De Mis dos mundos, de Sergio Chejfec, p.121-122
Entonces, por un lado no encontraba motivos para no ponerme a escribir en el Café do Lago, pero por el otro es verdad que desde hacía tiempo había empezado a sentir una especie de precaución, o inseguridad, cuando en alguno de los pocos bares que tengo cerca de mi casa, después de ciertos preparativos, me disponía a abrir mi cuaderno. Me sentía amenazado, o muy observado. En realidad eran todas ideas mías, nadie se fijaba en mí ni en nadie. Hasta que una tarde, hará cosa de dos o tres años, después de concentrarme en la idea de la amenaza porque no podía sobreponerme a ella, mientras los demás clientes del café leían o escribían despreocupados, sin duda una buena cantidad de ellos eran también escritores, advertí que en realidad ocurría otra cosa, aunque parecida: lo que yo tenía era vergüenza. Me avergonzaba escribir, un sentimiento que todavía se mantiene.
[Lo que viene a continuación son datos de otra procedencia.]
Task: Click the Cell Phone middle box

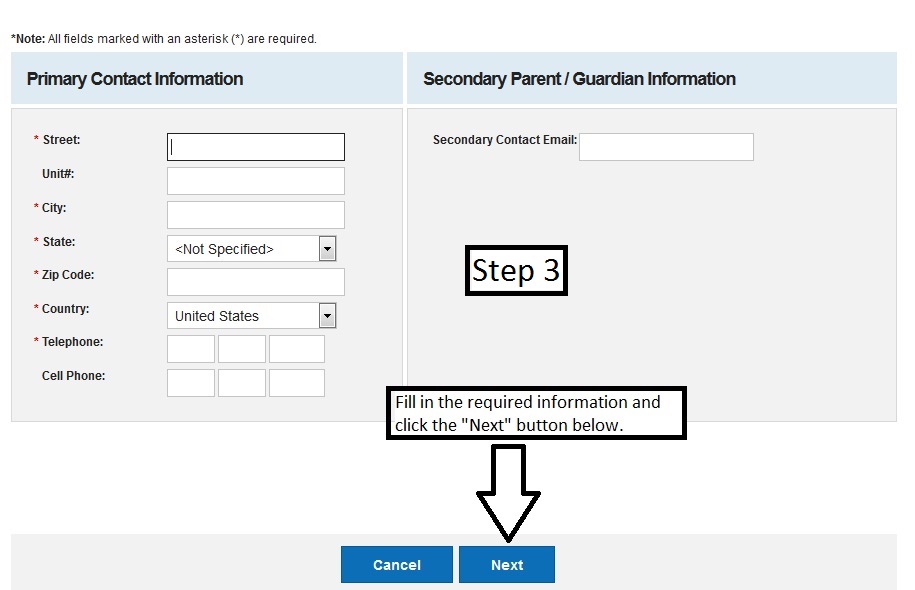Action: tap(242, 383)
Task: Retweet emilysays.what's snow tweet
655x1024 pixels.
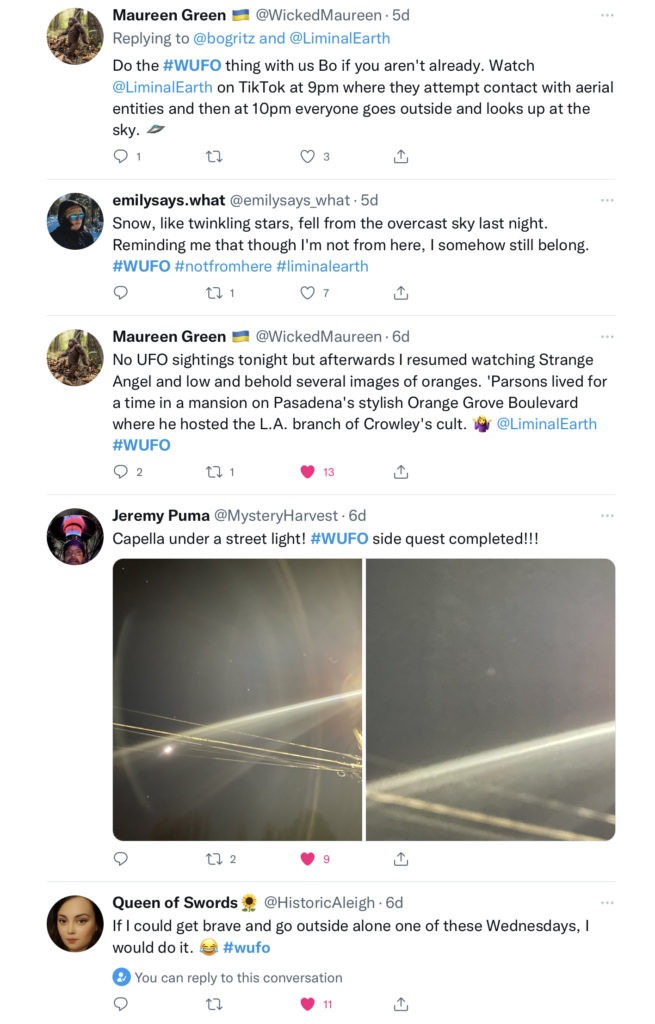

Y como todo lo vergonzante, si uno lo quiere poner en práctica no tiene más opción que hacerlo a escondidas.
Durante mucho tiempo consideré la escritura como una labor privada, que sin embargo debe hacerse pública en algún momento porque de lo contrario sería muy difícil que subsista, en particular y en general. Pero la vergüenza no sólo derivaba de dedicarme a algo privado ante la vista de todos, sino también de hacer algo improductivo, una cosa medianamente inútil y bastante banal. Sentía que hablarían de mí como alguien de personalidad veleidosa, capaz de perder su tiempo sin preocuparse de nada, alejado de cualquier interés relevante. Y como yo me conocía demasiado bien, no podía sino darles la razón por adelantado. Por lo tanto mi principal preocupación no pasaba por superar mis defectos y mis insensatas ilusiones de escritura, sino por no ser descubierto. A eso se reducía la vida, podía decir, mientras me acercaba a un cumpleaños crucial: a no ser descubierto. Cada quien tiene su mentira vital, sin la cual la existencia diaria y acostumbrada se desmoronaría; la mía consistía en los simulacros, de la literatura en este caso.
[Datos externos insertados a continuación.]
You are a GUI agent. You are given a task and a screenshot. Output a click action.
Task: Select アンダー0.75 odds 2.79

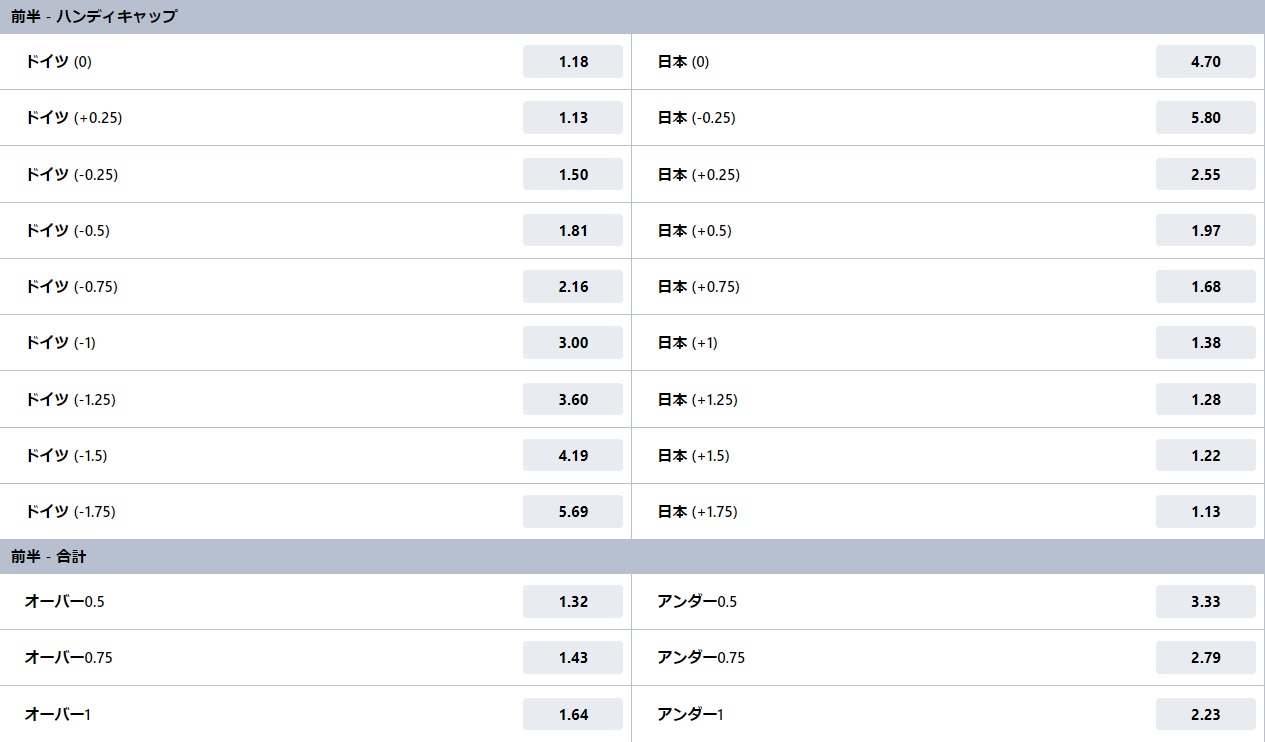[1206, 657]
De tanto adoptar una actitud de escritor, había terminado siéndolo; y ahora, en una especie de pánico retrospectivo me aterrorizaba que me descubrieran, justamente cuando podía considerar despejados casi todos los peligros. Y el temor se reflejaba en lo más básico, como siempre, la faena manual y la circunstancia anónima. Ya no temía no ser publicado, ni vivir alejado del éxito o del reconocimiento, ya sabía que esas cosas estarían siempre a mi alcance, para bien o para mal; temía que alguien, pasando al lado de mi cuaderno abierto, me desenmascarara como un simple y deliberado impostor. Las hojas de mi cuaderno no contendrían frases, ni siquiera palabras, sólo dibujos que buscaban simular caligrafías, o páginas repetidas con la palabra “qué”, sobre todo “cómo”, o con sílabas desconectadas que nunca hacían sentido.